At my work, backups have a surprisingly low priority. The backup strategy was implemented a while ago, and since then it's just assumed the backups are fine. If you ask the sysadmins, they'll say everything is backed up.

But then, when you ask for a SPECIFIC backup, half the time they are not there:

  • The disk got full
  • The tape failed
  • Looks like someone disabled the backup job
  • The network connection had downtime
  • We ordered that disk years ago, but finance hasn't approved the purchase order
  • The files are corrupt
  • File contains wrong database
  • Only transaction log backups (useless without a full one)

A few weeks ago, disaster came real close as one of the servers lost one too many raid disks. Luckily one disk was still kind enough to copy the data, if you tried a lot of times.

But even after that near-disaster, I can't seem to convince the sysadmins to improve the situation. So I'm wondering, any tips for opening people's eyes? It seems to me we're walking along the edge of a cliff.


You always have to get these things fixed from the top.

Is the current backup strategy backed by and understood by management? If not, it's useless.

The executive management needs to know about the problems and what risks are involved (losing financial data that you need to bring out legally to survive, or customer data that has taken years to collect?) and weigh that in deciding on actions, or deciding on letting someone (like you) take action.

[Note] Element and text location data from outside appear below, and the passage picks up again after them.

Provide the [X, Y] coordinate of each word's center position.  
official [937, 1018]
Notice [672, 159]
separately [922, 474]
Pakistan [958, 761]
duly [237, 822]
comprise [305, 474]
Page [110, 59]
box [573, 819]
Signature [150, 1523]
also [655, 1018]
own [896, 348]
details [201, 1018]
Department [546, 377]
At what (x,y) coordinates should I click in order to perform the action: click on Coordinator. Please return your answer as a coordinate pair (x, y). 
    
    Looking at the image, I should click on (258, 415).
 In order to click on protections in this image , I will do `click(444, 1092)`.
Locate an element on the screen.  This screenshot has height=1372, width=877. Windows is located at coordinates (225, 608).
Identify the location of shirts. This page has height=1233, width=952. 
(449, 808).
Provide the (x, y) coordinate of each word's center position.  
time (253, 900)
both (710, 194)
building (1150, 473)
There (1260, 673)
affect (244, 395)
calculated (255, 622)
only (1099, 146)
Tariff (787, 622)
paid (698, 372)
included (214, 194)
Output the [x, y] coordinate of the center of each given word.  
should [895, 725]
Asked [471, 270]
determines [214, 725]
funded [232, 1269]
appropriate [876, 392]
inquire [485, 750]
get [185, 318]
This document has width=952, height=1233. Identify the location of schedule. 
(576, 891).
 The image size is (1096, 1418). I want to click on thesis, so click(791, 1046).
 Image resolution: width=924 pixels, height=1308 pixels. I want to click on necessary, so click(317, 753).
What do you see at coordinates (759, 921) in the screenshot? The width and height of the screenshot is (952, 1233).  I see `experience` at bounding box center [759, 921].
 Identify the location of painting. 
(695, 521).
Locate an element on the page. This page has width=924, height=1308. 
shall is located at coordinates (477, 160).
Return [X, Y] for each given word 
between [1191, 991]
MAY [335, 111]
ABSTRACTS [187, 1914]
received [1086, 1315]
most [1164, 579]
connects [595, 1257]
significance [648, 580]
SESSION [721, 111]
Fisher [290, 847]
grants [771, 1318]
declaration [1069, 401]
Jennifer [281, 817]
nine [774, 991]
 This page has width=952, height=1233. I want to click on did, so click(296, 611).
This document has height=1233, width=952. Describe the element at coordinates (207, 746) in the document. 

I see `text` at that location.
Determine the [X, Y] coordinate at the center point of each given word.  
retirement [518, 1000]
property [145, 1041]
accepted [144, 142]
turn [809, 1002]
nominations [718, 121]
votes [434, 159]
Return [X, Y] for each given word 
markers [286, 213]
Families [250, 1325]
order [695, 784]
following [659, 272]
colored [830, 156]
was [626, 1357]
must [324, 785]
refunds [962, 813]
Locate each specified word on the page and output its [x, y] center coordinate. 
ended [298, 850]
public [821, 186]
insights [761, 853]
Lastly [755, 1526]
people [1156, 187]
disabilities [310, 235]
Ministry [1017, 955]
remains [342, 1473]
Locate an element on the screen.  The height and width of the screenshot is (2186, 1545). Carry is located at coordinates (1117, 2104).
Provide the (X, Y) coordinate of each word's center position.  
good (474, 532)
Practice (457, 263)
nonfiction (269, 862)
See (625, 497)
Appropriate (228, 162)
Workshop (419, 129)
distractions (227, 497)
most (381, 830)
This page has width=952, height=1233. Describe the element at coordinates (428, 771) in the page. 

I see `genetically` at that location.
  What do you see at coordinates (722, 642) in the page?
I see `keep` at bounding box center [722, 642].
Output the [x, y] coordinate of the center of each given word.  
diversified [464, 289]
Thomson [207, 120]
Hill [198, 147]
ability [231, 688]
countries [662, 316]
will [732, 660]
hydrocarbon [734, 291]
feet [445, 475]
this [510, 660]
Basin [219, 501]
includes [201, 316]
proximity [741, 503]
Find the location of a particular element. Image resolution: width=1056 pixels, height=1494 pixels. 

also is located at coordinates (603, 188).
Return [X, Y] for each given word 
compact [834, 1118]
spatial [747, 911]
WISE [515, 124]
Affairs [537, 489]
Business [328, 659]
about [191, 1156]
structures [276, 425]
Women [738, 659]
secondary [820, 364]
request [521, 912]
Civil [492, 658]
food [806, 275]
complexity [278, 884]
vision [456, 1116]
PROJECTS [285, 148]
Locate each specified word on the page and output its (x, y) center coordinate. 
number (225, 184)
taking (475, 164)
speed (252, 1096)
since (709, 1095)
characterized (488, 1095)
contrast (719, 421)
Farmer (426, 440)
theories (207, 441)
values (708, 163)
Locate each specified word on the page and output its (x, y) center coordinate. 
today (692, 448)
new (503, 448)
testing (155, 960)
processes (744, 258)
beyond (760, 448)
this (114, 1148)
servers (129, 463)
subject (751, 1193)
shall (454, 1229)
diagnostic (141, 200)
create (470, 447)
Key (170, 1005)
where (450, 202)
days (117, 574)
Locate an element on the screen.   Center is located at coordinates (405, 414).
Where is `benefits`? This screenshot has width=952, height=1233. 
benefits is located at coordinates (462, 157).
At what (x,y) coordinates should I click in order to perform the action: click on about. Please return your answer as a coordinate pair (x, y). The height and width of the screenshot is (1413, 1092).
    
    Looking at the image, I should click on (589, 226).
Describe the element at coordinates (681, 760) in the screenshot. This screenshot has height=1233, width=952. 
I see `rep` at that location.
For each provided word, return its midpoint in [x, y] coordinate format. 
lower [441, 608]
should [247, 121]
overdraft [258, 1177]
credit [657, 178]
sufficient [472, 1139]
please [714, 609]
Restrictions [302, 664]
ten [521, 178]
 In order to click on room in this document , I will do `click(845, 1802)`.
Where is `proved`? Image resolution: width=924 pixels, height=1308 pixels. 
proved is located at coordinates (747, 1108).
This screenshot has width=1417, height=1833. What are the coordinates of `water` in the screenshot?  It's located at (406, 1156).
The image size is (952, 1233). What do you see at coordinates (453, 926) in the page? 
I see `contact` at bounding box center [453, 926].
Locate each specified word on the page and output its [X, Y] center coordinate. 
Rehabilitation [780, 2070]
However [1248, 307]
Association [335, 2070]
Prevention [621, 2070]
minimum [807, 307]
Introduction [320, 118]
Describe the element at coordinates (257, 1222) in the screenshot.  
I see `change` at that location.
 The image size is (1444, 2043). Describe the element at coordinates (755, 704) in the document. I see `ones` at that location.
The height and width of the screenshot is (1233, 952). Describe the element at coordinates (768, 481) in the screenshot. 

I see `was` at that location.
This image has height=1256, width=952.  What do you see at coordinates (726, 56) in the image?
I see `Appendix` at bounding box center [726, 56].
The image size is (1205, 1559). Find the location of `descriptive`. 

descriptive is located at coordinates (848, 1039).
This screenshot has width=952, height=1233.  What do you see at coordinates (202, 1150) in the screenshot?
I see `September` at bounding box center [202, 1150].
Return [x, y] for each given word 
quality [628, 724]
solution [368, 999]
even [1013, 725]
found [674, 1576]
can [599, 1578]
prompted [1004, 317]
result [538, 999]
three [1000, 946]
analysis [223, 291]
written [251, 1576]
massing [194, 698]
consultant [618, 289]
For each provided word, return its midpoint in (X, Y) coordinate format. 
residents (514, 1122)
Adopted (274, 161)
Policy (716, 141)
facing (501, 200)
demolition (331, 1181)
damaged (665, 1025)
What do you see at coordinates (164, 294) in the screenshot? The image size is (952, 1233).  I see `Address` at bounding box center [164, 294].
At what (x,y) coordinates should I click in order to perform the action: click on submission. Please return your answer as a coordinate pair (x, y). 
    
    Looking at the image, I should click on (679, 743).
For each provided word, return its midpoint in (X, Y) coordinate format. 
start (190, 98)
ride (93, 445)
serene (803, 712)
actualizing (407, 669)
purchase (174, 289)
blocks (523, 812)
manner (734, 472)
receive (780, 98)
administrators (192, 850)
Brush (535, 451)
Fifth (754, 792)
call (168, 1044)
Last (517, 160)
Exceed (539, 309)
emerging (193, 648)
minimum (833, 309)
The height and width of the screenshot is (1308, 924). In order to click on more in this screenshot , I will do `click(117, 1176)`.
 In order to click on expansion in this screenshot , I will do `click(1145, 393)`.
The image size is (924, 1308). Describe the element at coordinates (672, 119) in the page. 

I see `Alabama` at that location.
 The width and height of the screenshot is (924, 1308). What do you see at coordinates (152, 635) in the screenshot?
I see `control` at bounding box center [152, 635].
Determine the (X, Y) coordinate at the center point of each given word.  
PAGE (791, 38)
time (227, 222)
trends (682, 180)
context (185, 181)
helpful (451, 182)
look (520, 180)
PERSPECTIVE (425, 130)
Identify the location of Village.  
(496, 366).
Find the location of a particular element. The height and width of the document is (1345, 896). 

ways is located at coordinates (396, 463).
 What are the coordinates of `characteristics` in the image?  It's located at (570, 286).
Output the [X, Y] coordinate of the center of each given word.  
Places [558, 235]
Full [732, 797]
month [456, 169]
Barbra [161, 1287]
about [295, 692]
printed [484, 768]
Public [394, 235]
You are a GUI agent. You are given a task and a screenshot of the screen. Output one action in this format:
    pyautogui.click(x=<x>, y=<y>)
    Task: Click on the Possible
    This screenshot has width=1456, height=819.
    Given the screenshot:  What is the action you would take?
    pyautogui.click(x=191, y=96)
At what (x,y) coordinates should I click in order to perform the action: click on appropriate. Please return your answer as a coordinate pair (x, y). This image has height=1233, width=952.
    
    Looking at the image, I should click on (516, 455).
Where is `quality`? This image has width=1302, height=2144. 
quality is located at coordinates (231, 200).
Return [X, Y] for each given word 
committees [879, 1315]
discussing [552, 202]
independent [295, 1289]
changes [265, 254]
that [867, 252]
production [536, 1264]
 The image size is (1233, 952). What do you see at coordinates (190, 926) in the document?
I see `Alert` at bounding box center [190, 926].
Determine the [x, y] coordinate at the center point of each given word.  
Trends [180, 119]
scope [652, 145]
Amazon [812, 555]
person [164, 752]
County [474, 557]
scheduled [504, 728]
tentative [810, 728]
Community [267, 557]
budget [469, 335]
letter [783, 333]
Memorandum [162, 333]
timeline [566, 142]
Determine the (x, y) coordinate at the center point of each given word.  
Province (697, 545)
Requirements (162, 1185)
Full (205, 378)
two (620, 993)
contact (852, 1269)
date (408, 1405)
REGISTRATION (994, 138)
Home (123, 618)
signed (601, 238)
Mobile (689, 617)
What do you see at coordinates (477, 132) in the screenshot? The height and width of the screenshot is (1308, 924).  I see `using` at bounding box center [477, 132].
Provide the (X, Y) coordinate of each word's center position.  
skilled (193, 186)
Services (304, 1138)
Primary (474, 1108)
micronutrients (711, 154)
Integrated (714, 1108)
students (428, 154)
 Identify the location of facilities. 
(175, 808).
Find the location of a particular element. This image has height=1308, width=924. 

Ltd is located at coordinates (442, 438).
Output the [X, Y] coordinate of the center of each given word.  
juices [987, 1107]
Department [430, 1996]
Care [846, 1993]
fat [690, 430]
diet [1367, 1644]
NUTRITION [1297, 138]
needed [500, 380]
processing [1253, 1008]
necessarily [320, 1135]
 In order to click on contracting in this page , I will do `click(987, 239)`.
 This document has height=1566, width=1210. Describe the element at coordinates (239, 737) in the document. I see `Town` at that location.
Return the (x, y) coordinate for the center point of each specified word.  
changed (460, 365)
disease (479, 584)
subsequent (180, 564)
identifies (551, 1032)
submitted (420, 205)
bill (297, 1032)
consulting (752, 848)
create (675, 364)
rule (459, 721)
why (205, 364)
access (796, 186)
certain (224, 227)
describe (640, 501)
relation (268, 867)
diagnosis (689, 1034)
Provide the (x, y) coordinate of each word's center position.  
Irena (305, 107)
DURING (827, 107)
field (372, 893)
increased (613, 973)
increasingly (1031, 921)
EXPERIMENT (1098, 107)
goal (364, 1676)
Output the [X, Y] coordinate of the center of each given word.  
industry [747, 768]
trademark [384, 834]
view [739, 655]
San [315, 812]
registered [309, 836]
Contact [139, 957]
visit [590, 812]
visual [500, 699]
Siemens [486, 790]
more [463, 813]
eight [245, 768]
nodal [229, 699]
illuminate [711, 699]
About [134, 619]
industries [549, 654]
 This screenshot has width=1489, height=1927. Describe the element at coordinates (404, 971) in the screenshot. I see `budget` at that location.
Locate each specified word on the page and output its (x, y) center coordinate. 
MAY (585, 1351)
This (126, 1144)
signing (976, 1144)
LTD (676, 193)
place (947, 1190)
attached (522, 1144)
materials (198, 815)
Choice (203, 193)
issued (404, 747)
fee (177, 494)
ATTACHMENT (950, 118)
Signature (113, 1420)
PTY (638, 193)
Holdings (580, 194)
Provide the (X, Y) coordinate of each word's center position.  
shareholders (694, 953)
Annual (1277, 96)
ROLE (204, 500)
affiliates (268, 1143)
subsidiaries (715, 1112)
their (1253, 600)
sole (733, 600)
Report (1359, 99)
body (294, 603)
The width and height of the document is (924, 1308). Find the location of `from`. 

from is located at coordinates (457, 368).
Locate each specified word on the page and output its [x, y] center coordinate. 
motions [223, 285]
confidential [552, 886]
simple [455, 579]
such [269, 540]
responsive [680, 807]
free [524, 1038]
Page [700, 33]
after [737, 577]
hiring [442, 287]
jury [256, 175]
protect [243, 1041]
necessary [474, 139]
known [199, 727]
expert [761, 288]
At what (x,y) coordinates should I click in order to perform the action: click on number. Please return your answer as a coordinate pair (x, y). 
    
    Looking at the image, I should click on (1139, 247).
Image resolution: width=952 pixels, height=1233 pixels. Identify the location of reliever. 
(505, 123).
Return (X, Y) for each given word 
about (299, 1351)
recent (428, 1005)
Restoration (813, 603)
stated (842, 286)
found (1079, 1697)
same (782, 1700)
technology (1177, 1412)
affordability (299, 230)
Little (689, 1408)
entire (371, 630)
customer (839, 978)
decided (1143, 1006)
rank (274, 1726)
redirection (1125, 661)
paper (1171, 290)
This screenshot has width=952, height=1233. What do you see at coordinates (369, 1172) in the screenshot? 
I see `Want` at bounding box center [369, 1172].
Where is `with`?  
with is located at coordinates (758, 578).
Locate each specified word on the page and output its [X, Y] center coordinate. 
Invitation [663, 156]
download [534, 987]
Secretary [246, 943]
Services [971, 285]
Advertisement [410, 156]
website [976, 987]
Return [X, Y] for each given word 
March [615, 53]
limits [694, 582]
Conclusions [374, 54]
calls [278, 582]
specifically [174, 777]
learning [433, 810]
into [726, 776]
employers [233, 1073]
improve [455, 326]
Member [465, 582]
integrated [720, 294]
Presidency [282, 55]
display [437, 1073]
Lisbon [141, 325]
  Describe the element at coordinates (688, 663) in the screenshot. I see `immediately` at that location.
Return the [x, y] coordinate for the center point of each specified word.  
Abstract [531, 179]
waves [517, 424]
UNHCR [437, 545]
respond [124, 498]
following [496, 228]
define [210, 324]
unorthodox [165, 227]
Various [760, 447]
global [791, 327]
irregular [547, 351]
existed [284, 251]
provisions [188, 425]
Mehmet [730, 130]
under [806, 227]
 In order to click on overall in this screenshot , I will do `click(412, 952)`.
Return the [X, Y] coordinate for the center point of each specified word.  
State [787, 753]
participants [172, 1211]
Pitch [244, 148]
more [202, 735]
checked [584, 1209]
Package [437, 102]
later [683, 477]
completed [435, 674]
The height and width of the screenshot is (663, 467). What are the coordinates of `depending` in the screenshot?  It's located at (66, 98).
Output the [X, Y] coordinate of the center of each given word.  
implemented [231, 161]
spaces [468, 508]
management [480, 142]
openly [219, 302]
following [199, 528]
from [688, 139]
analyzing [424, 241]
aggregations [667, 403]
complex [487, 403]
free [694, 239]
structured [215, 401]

If you can't get to management, try business controllers or other financial positions where data retrieval and its integrity is of high importance to the company's reports. They in turn can "start the storm" if needed...


Where to begin? This is a disaster waiting to happen. A Sysadmins primary job function is to ensure data is backed up and recoverable. Everything else is secondary. No if's no but's.

Here are a few things you can do:

  1. Track KPIs for restores. It should be possible to produce a report showing how many requests for restores have been successful. Anything less than 100% should be investigated thoroughly. Management love reports and this is hard evidence.

  2. There should be documented procedures for all backup and restore operations, including all systems and their backup strategy, tape rotations, schedules, escalation paths, test restores etc. Ask to see them.

  3. Speak to the manager of the sys admins and voice your concerns. Go armed with proof that restores aren't working. If no joy go higher.

Seriously - kick up a fuss. Stuff like this can destroy a company.